» YOUR OBJECTIVE
Retype, word for word, every line from the one holding "Task: Click the Zip it file icon" through the one holding "You are a computer-use agent. Screen" in the entries below, both included, and only those lines.

[DATA PROVIDED — start]

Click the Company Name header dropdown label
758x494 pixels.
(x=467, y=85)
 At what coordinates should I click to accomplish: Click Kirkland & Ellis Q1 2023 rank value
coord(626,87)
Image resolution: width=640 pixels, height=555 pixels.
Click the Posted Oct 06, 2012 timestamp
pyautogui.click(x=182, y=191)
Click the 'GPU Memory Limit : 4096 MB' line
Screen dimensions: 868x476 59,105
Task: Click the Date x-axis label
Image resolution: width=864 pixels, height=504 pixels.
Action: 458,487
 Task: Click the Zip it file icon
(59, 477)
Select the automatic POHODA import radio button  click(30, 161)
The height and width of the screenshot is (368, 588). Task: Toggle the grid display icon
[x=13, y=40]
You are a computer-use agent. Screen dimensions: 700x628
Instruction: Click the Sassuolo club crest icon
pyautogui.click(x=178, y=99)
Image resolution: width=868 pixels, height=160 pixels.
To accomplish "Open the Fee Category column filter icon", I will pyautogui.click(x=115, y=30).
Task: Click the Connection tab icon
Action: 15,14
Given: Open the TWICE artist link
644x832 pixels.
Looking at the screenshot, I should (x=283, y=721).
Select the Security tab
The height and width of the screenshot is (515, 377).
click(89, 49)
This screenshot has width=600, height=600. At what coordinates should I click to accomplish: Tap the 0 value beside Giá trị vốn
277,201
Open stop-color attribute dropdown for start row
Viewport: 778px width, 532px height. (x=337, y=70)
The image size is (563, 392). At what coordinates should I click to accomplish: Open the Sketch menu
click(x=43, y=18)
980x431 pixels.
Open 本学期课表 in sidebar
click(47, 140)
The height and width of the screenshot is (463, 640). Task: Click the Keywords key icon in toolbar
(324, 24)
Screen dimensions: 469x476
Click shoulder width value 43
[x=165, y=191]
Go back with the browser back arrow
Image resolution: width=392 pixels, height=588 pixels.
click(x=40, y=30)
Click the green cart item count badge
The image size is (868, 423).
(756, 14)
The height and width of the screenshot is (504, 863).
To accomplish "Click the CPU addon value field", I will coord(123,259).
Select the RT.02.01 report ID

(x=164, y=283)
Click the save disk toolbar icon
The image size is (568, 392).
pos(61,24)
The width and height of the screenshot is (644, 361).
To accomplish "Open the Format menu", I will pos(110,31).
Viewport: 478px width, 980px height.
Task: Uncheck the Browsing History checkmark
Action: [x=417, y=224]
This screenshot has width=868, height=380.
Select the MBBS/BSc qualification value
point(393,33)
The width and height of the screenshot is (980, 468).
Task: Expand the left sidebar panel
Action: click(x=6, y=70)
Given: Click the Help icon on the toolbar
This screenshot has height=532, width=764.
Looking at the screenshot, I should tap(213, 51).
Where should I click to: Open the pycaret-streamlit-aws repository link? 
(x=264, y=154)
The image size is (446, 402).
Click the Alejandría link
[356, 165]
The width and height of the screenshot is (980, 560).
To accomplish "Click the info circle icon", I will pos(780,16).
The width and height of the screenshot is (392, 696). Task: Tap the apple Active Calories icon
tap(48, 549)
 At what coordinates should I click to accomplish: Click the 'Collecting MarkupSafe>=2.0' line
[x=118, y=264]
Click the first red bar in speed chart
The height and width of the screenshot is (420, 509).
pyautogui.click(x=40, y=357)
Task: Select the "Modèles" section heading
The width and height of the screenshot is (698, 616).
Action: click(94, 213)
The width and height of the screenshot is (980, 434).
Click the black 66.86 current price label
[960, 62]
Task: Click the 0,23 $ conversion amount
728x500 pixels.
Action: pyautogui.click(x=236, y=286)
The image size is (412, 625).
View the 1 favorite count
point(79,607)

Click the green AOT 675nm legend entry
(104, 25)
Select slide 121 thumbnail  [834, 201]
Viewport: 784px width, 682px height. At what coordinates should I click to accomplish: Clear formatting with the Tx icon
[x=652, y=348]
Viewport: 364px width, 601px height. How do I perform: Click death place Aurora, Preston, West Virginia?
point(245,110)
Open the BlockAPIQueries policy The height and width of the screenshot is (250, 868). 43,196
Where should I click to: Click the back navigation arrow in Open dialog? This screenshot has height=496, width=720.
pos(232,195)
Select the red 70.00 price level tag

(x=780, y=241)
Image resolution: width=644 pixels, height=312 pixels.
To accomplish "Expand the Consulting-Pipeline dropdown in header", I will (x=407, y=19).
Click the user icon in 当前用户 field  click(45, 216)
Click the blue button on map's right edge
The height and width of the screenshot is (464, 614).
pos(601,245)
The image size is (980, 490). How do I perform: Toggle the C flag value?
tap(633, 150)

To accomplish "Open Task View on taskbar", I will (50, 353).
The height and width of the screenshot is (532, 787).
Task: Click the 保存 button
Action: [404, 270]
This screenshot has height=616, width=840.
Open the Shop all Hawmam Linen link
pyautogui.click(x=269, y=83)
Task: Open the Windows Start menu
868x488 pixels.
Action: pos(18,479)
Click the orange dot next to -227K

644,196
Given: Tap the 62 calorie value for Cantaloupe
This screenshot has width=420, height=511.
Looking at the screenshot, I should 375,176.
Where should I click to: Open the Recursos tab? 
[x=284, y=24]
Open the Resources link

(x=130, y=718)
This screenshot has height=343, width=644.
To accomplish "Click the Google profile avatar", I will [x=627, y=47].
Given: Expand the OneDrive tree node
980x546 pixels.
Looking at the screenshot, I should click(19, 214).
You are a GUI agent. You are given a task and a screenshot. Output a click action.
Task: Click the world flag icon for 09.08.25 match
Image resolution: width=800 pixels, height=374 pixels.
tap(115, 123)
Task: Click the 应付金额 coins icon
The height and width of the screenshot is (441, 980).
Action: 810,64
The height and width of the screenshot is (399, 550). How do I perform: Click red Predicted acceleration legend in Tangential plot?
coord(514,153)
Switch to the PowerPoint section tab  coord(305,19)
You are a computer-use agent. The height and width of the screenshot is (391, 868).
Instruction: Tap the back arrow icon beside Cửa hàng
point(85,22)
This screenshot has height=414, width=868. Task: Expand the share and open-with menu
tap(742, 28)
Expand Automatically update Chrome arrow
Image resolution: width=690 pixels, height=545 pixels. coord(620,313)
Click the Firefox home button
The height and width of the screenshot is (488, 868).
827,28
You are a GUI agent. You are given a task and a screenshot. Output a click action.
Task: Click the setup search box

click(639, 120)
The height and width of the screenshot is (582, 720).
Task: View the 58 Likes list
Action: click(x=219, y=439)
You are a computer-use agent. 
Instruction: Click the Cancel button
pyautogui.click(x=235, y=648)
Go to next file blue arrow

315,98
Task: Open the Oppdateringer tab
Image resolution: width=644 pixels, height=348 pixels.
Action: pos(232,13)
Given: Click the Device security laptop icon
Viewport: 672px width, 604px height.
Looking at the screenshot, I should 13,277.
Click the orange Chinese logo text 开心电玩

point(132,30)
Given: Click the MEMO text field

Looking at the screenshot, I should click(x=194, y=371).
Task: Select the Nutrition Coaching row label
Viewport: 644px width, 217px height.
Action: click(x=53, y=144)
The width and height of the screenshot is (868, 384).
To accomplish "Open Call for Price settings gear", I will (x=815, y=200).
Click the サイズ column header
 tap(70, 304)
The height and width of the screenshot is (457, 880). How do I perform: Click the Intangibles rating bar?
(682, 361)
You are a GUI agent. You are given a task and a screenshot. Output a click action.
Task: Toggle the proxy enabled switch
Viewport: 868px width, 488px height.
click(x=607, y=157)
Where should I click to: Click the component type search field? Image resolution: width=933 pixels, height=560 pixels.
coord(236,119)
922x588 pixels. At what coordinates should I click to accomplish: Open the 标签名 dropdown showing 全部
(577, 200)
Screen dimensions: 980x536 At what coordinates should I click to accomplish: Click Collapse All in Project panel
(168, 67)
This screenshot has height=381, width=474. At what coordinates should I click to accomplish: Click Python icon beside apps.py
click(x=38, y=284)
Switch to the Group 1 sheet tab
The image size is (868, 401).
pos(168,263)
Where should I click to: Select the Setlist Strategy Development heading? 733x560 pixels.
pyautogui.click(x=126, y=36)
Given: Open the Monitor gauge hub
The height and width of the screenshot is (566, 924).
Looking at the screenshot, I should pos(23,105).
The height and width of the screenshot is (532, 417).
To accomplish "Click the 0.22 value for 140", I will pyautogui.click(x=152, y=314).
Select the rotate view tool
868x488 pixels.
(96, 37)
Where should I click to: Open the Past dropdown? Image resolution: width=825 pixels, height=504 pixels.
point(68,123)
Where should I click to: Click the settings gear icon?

[DATA PROVIDED — finish]

» RESPONSE
 Task: Click the Zip it file icon
(59, 477)
Select the automatic POHODA import radio button  click(30, 161)
The height and width of the screenshot is (368, 588). Task: Toggle the grid display icon
[x=13, y=40]
You are a computer-use agent. Screen dimensions: 700x628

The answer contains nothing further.